What is needed: Wherever a line in the records contains the word "Given", return that line.

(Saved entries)
#####

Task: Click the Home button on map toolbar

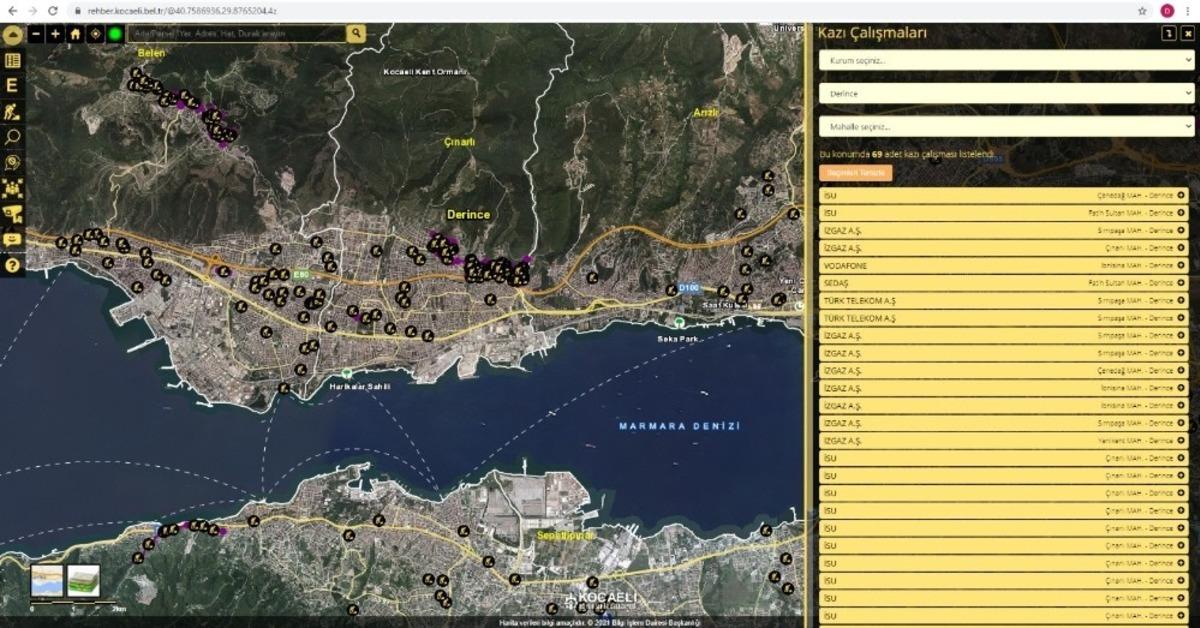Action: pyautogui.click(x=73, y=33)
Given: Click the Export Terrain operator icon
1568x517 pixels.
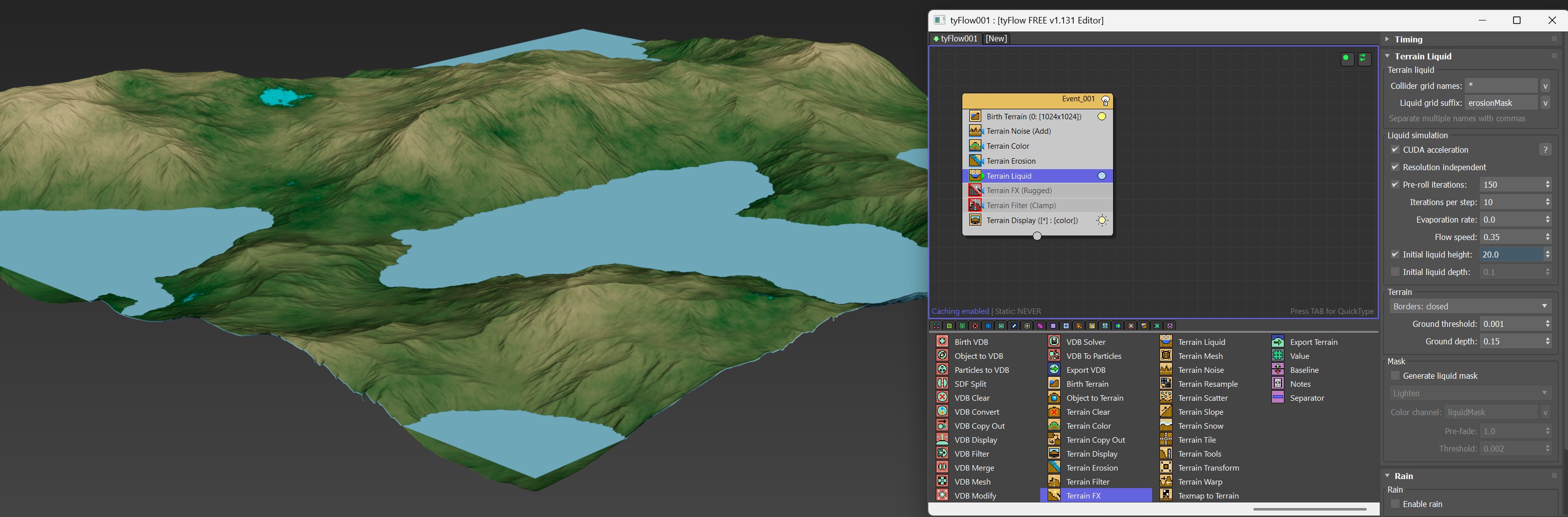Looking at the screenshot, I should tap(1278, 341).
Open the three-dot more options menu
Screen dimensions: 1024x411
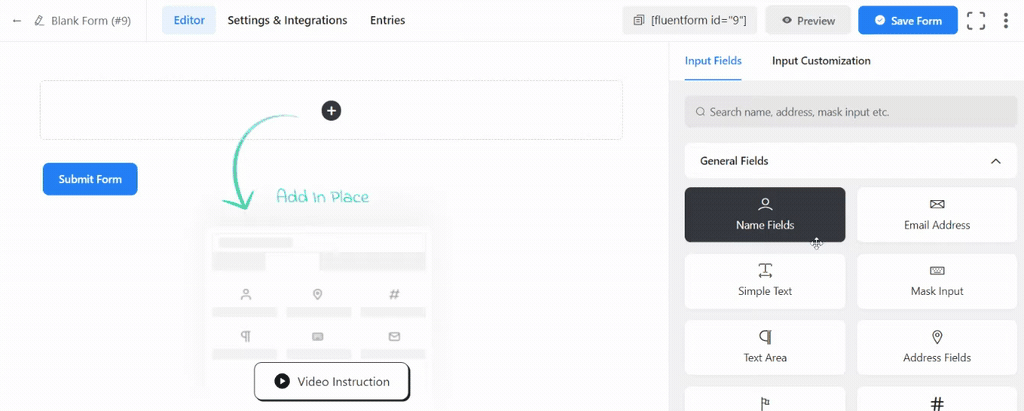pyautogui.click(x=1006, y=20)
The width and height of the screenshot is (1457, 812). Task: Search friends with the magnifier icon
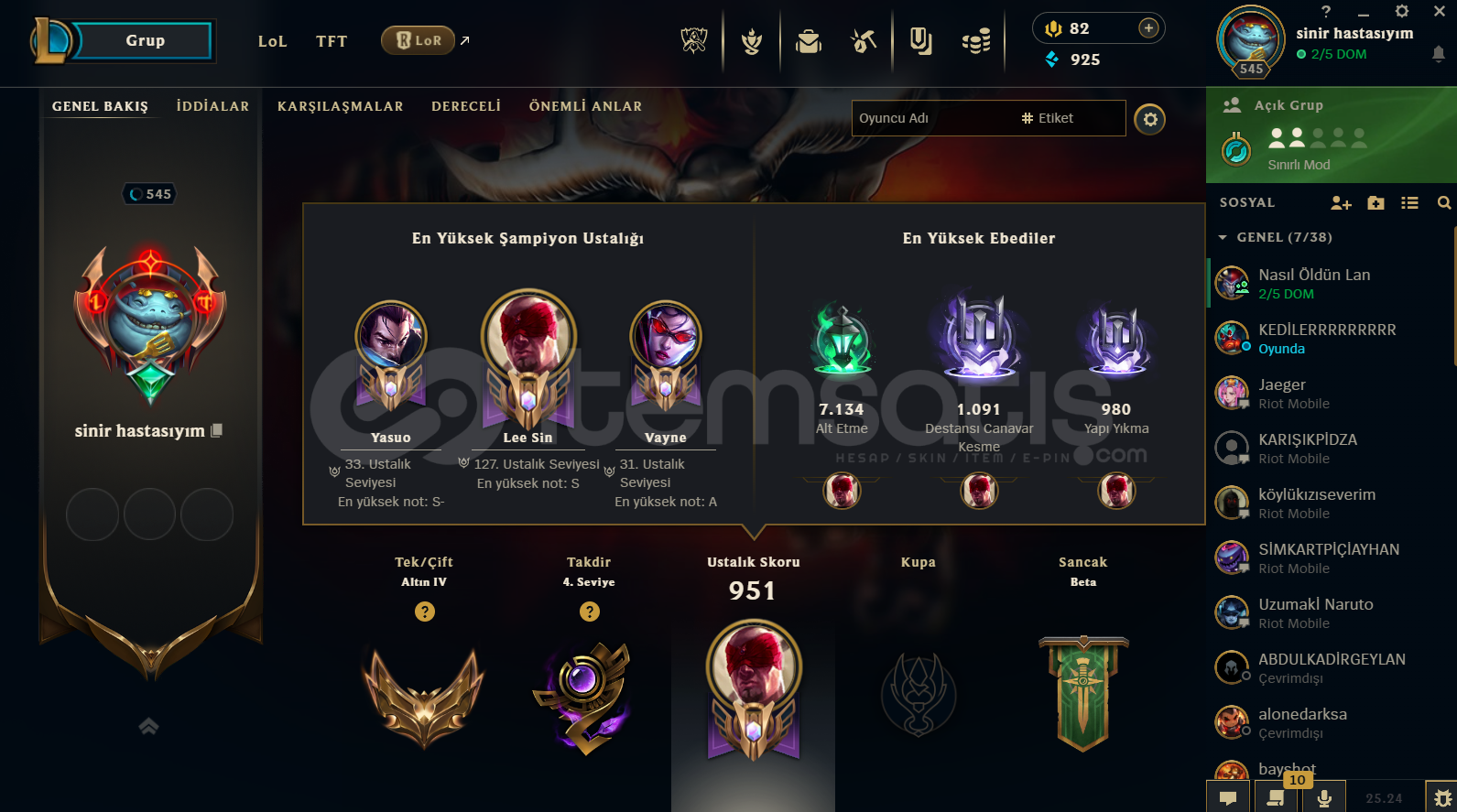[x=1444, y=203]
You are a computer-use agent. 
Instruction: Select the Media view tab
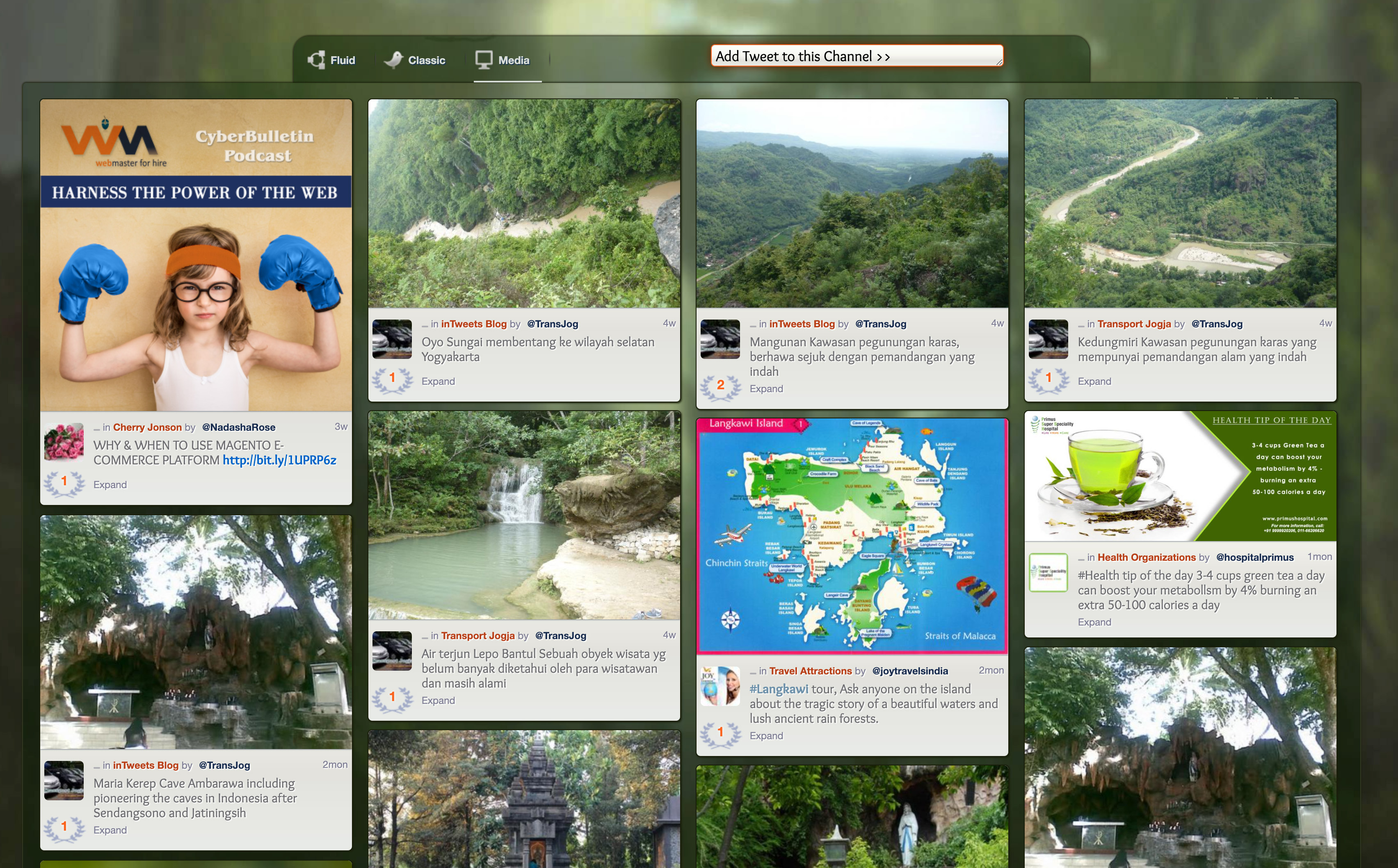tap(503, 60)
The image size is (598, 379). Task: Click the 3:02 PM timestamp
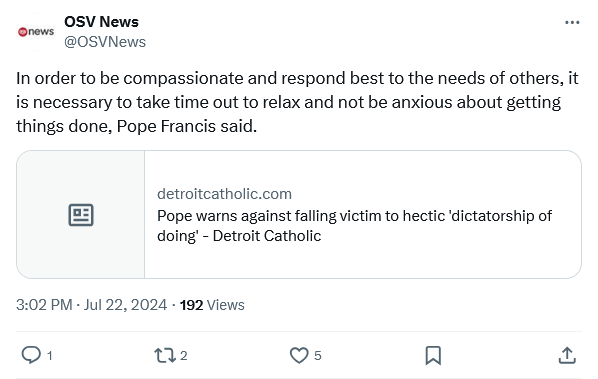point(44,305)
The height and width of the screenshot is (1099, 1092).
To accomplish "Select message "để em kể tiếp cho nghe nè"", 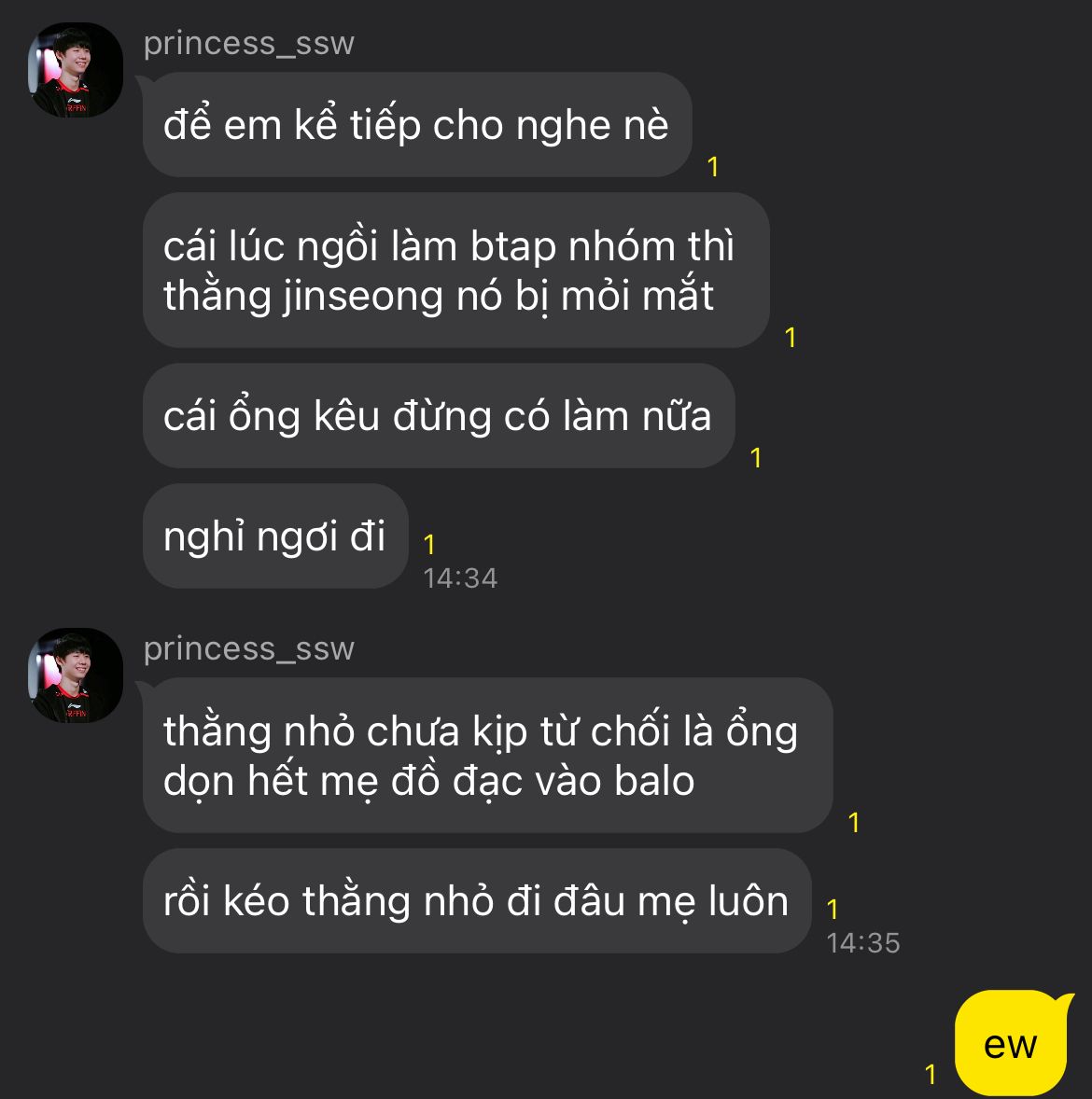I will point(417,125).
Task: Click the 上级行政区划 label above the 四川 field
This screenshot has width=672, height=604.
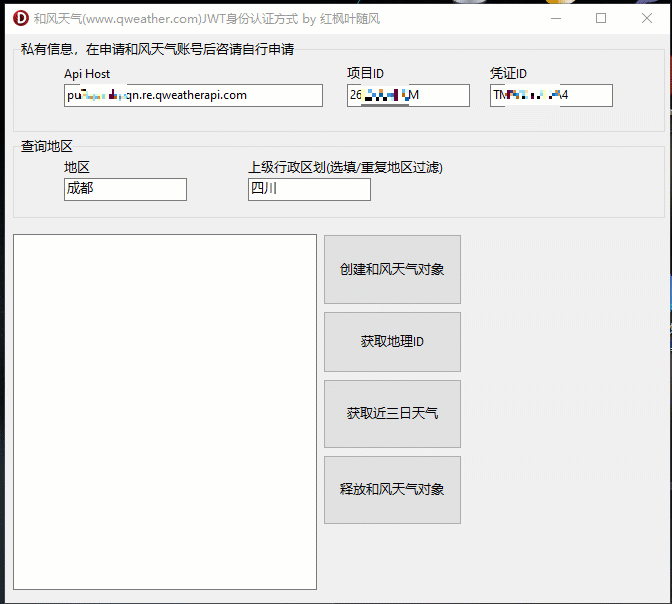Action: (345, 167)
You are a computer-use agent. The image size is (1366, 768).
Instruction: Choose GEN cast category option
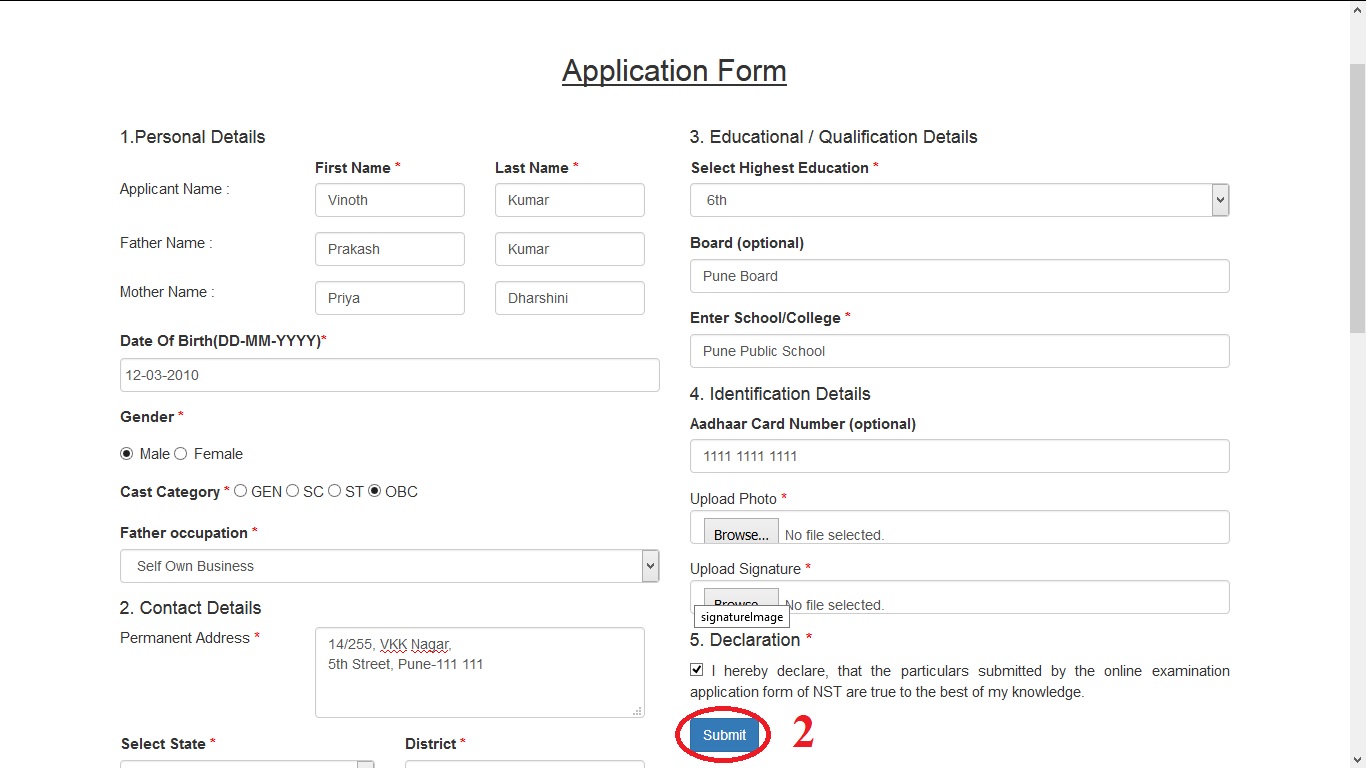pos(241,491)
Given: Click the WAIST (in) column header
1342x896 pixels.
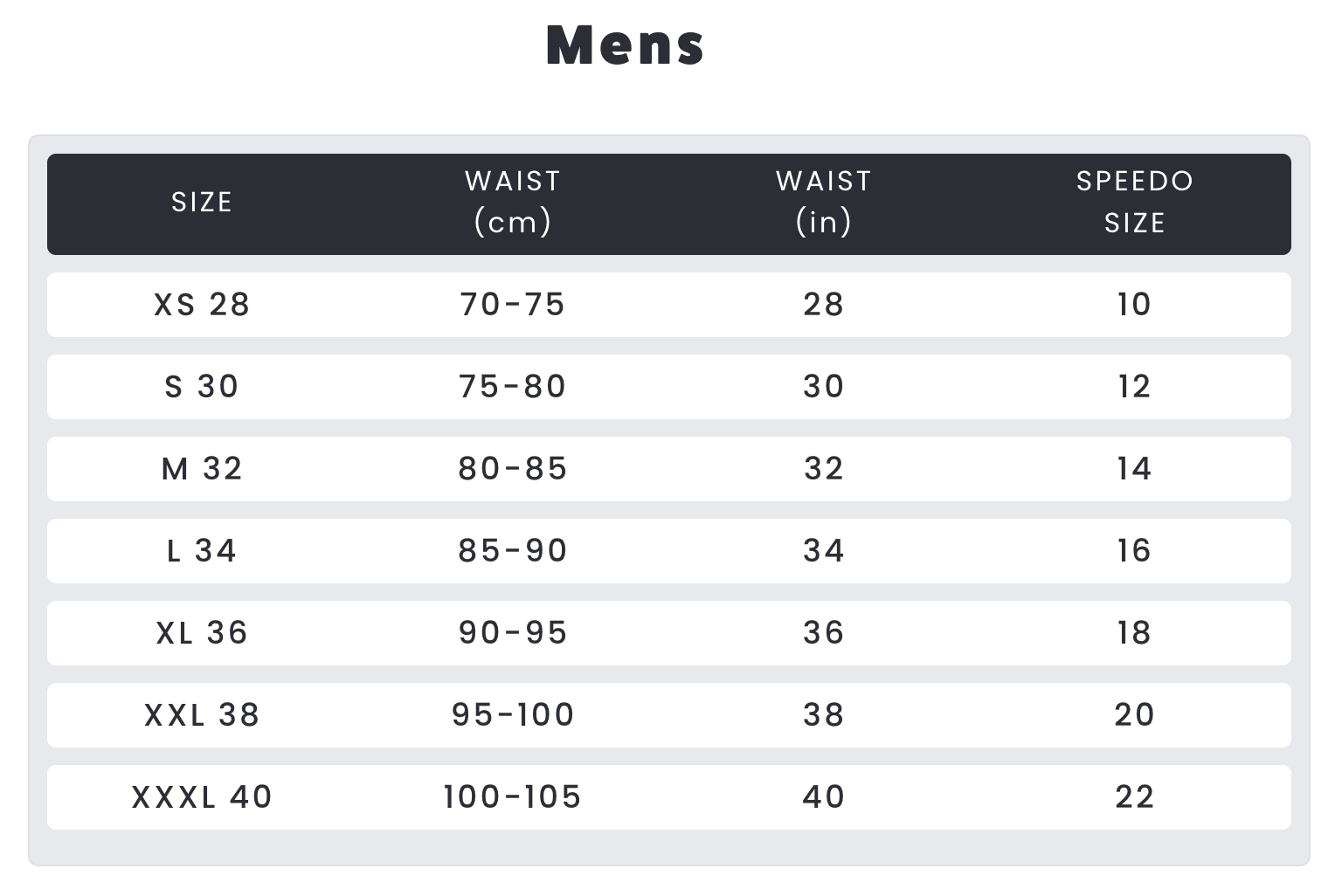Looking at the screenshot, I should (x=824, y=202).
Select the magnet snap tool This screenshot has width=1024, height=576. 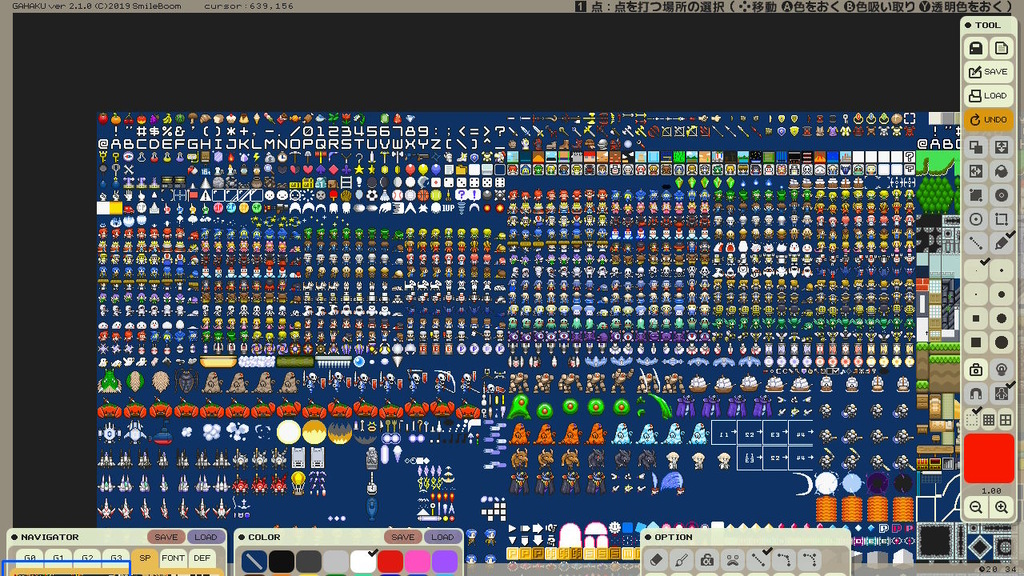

#####

Output of the exercise:
Given: Click the Export Terrain operator icon
Given: Click the WAIST (in) column header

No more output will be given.